BEGIN Supplied data

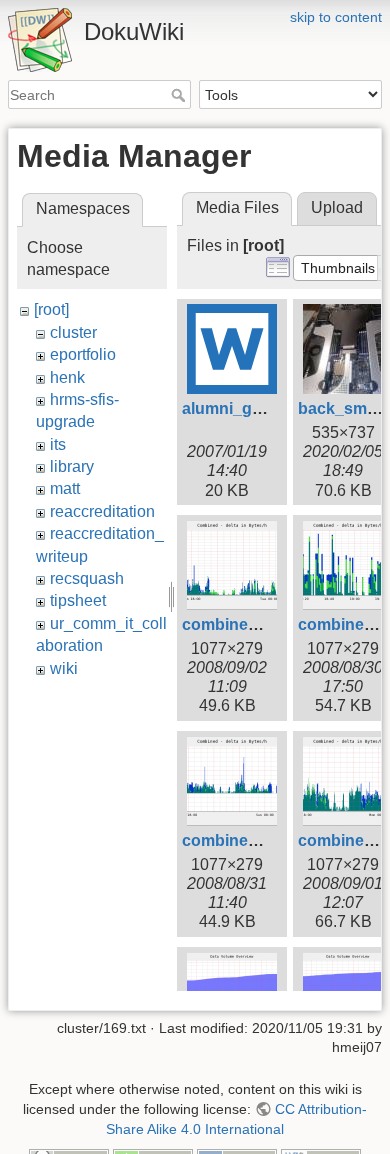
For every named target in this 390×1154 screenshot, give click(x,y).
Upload (337, 207)
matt (65, 488)
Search (180, 95)
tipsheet (78, 600)
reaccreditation (102, 511)
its (58, 444)
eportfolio (83, 354)
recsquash (87, 578)
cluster (73, 332)
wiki (64, 668)
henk (67, 377)
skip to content (336, 17)
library (72, 466)
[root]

END Supplied data

Exercise instructions: Could you retype every record exactly, leaving the pictures out?

Response area:
For every named target in this 390×1154 screenshot, give click(x,y).
Upload (337, 207)
matt (65, 488)
Search (180, 95)
tipsheet (78, 600)
reaccreditation (102, 511)
its (58, 444)
eportfolio (83, 354)
recsquash (87, 578)
cluster (73, 332)
wiki (64, 668)
henk (67, 377)
skip to content (336, 17)
library (72, 466)
[root]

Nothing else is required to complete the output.